* Exercise
Could you return the entire listing below exactly as written?

* Supplied material
***

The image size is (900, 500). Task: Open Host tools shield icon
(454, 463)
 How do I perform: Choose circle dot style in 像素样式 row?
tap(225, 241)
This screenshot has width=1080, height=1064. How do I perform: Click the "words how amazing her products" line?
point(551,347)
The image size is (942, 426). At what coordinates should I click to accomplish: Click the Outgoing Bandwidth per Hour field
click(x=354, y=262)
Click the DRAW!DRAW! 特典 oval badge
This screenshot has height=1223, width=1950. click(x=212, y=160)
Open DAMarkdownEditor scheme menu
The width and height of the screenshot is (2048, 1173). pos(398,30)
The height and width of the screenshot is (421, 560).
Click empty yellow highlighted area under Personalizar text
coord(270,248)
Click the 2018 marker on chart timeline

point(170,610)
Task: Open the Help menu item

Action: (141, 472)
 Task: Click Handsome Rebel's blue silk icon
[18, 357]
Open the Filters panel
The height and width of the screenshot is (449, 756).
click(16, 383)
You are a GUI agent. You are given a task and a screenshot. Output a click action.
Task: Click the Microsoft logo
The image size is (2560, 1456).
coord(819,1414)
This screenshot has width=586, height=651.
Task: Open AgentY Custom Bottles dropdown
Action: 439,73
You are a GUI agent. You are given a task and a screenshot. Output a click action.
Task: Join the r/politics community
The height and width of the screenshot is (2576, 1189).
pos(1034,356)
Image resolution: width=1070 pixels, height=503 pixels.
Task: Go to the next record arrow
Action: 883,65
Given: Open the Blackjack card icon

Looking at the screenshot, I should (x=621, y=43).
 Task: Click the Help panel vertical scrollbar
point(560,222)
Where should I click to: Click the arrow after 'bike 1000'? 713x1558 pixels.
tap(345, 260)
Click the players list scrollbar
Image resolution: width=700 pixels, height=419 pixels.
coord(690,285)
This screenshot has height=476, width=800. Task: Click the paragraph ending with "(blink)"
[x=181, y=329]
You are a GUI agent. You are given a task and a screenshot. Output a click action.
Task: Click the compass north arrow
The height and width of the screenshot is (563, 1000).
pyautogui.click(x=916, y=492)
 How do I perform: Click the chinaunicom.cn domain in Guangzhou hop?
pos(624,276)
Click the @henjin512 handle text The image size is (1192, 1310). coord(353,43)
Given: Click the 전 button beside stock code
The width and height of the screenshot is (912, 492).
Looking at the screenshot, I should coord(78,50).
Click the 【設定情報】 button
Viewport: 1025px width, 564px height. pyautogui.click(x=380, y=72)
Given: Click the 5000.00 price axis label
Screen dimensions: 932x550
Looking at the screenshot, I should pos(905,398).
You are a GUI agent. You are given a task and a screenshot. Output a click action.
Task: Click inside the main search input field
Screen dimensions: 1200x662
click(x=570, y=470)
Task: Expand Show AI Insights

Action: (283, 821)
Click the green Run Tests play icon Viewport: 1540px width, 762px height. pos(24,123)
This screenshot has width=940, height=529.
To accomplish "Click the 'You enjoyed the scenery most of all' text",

***

* Answer below
The image size is (900, 500). Task: Open Host tools shield icon
(454, 463)
 How do I perform: Choose circle dot style in 像素样式 row?
tap(225, 241)
This screenshot has width=1080, height=1064. How do I perform: Click the "words how amazing her products" line?
point(551,347)
The image size is (942, 426). At what coordinates should I click to accomplish: Click the Outgoing Bandwidth per Hour field
click(x=354, y=262)
Click the DRAW!DRAW! 特典 oval badge
This screenshot has height=1223, width=1950. click(x=212, y=160)
Open DAMarkdownEditor scheme menu
The width and height of the screenshot is (2048, 1173). pos(398,30)
The height and width of the screenshot is (421, 560).
Click empty yellow highlighted area under Personalizar text
coord(270,248)
Click the 2018 marker on chart timeline

point(170,610)
Task: Open the Help menu item

Action: (141, 472)
 Task: Click Handsome Rebel's blue silk icon
[18, 357]
Open the Filters panel
The height and width of the screenshot is (449, 756).
click(16, 383)
You are a GUI agent. You are given a task and a screenshot. Output a click action.
Task: Click the Microsoft logo
The image size is (2560, 1456).
coord(819,1414)
This screenshot has width=586, height=651.
Task: Open AgentY Custom Bottles dropdown
Action: 439,73
You are a GUI agent. You are given a task and a screenshot. Output a click action.
Task: Join the r/politics community
The height and width of the screenshot is (2576, 1189).
pos(1034,356)
Image resolution: width=1070 pixels, height=503 pixels.
Task: Go to the next record arrow
Action: 883,65
Given: Open the Blackjack card icon

Looking at the screenshot, I should (x=621, y=43).
 Task: Click the Help panel vertical scrollbar
point(560,222)
Where should I click to: Click the arrow after 'bike 1000'? 713x1558 pixels.
tap(345, 260)
Click the players list scrollbar
Image resolution: width=700 pixels, height=419 pixels.
coord(690,285)
This screenshot has height=476, width=800. Task: Click the paragraph ending with "(blink)"
[x=181, y=329]
You are a GUI agent. You are given a task and a screenshot. Output a click action.
Task: Click the compass north arrow
The height and width of the screenshot is (563, 1000).
pyautogui.click(x=916, y=492)
 How do I perform: Click the chinaunicom.cn domain in Guangzhou hop?
pos(624,276)
Click the @henjin512 handle text The image size is (1192, 1310). coord(353,43)
Given: Click the 전 button beside stock code
The width and height of the screenshot is (912, 492).
Looking at the screenshot, I should coord(78,50).
Click the 【設定情報】 button
Viewport: 1025px width, 564px height. pyautogui.click(x=380, y=72)
Given: Click the 5000.00 price axis label
Screen dimensions: 932x550
Looking at the screenshot, I should pos(905,398).
You are a GUI agent. You are given a task and a screenshot. Output a click action.
Task: Click inside the main search input field
Screen dimensions: 1200x662
click(x=570, y=470)
Task: Expand Show AI Insights

Action: (283, 821)
Click the green Run Tests play icon Viewport: 1540px width, 762px height. pos(24,123)
This screenshot has width=940, height=529.
To accomplish "Click the 'You enjoyed the scenery most of all' text",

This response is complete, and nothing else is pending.